Starting with the first line of the data that follows, transcribe every line verbatim until the line containing "This screenshot has height=952, width=1270." has been transcribed.

Data supplied START

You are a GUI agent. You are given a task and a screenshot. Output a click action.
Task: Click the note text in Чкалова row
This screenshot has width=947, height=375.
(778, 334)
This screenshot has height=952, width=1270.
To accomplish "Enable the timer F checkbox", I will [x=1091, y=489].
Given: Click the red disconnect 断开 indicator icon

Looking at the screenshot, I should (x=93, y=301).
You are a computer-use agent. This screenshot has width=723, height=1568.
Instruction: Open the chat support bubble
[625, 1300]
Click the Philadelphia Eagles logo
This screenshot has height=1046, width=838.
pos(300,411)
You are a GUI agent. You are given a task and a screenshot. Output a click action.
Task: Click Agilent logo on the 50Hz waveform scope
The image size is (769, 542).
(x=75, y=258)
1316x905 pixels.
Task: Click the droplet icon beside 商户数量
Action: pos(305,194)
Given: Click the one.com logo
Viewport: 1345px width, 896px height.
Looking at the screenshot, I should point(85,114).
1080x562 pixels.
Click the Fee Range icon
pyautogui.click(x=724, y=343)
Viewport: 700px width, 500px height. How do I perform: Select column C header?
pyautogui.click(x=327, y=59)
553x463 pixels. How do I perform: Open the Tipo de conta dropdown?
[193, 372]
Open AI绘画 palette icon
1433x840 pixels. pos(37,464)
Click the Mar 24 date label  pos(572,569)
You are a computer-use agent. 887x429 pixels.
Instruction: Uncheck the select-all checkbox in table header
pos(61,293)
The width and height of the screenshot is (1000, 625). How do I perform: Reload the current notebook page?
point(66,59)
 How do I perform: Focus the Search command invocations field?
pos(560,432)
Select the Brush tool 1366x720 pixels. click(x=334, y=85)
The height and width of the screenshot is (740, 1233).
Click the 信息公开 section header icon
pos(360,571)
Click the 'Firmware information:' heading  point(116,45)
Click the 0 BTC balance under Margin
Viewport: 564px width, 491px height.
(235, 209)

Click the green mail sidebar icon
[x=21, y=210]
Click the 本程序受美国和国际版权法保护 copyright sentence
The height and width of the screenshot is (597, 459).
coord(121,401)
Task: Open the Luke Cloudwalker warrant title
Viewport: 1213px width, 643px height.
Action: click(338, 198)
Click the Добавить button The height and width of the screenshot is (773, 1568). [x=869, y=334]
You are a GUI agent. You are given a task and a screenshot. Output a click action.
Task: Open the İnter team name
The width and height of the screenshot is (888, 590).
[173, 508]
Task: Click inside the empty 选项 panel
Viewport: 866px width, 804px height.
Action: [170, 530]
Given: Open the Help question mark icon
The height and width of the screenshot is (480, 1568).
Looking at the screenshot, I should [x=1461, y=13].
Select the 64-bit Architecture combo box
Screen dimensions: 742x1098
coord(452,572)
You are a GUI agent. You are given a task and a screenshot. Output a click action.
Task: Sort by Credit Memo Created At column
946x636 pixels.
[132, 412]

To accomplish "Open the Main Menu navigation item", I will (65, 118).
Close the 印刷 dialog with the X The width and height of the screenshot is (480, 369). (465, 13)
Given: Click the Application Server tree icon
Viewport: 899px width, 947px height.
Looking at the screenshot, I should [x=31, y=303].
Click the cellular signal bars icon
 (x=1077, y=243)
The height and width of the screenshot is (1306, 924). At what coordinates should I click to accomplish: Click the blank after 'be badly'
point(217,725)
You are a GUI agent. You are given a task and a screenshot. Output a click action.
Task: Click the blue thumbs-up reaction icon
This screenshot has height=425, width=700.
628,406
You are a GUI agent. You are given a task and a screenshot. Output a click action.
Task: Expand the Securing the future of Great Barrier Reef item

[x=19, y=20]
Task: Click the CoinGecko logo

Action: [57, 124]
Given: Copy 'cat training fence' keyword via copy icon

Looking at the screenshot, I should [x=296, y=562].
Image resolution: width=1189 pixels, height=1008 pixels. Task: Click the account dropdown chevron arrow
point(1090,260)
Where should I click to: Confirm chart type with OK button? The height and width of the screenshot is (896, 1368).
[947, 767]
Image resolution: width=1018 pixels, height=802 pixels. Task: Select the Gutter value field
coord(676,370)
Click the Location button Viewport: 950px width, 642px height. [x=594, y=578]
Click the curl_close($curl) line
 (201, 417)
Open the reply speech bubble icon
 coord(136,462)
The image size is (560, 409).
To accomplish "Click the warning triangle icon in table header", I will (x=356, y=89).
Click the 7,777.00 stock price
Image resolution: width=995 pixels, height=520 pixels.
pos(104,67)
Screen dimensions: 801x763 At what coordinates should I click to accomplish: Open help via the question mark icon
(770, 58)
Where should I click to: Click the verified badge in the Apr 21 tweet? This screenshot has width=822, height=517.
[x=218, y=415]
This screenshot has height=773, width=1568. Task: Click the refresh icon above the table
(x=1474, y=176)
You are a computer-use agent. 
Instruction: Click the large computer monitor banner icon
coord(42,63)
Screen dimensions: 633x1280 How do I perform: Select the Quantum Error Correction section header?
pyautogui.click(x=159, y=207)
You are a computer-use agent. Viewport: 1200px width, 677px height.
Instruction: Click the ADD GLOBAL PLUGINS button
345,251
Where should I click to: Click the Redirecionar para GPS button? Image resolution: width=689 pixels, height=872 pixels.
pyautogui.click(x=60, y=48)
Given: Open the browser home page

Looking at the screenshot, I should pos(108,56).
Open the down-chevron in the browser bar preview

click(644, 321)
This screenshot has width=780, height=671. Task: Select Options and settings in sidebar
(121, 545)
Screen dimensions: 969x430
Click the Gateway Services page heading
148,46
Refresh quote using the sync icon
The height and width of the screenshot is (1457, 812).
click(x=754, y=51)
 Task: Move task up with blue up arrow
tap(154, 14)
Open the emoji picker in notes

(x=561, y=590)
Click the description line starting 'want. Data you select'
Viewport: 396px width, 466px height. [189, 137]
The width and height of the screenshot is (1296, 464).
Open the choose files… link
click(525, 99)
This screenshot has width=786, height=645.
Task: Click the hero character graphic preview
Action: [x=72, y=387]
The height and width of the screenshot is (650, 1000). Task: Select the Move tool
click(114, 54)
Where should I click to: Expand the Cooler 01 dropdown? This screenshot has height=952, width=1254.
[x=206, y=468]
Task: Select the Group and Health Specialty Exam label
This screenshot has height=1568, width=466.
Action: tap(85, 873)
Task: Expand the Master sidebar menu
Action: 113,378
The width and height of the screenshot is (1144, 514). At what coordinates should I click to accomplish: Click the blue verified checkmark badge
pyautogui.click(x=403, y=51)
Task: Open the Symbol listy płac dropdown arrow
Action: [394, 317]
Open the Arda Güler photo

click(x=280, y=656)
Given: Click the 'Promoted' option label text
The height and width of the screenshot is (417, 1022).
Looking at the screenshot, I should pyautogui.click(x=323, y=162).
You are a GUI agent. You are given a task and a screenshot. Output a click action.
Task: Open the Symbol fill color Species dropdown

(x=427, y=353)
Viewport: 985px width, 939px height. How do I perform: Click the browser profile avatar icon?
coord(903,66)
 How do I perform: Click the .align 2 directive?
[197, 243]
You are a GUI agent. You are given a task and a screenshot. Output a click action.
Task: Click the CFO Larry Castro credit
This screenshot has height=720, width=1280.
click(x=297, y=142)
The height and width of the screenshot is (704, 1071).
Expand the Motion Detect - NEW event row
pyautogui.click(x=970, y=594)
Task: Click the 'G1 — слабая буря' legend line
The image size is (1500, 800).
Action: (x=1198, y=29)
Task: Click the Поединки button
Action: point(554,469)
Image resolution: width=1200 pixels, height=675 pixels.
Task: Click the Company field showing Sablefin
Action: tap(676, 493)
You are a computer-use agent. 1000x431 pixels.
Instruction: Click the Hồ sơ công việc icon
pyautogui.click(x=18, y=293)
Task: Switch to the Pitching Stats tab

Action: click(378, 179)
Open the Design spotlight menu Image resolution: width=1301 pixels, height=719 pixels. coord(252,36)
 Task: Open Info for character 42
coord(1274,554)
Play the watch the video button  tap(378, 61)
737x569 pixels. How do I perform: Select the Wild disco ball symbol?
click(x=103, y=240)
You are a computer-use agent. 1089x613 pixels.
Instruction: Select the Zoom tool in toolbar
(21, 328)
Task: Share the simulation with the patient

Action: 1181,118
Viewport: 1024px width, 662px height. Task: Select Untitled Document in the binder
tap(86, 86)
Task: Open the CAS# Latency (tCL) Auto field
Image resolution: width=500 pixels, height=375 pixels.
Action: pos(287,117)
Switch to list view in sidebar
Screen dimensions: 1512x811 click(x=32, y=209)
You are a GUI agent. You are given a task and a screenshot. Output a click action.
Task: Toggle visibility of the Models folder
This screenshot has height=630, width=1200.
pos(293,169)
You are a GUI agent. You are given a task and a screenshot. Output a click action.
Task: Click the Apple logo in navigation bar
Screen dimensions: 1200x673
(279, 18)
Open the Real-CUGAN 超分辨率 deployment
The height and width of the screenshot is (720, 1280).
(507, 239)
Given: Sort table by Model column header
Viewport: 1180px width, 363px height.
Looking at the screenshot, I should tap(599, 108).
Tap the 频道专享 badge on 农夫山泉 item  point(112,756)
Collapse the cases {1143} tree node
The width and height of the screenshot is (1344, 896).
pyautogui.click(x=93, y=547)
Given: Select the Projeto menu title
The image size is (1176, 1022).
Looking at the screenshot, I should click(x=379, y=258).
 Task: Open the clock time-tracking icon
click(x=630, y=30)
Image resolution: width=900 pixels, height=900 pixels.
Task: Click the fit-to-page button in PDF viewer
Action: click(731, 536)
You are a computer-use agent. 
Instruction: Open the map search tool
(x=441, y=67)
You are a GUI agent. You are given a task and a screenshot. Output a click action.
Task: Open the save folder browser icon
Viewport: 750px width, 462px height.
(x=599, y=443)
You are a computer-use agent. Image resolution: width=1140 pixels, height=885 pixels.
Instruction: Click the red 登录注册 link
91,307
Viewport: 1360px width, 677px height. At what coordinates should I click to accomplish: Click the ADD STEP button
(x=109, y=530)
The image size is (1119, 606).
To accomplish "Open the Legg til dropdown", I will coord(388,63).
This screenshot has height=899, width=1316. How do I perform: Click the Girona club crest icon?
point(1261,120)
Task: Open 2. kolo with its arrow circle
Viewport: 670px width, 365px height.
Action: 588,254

Data supplied END

• [Response to the task]
You are a GUI agent. You are given a task and a screenshot. Output a click action.
Task: Click the note text in Чкалова row
This screenshot has width=947, height=375.
(778, 334)
This screenshot has height=952, width=1270.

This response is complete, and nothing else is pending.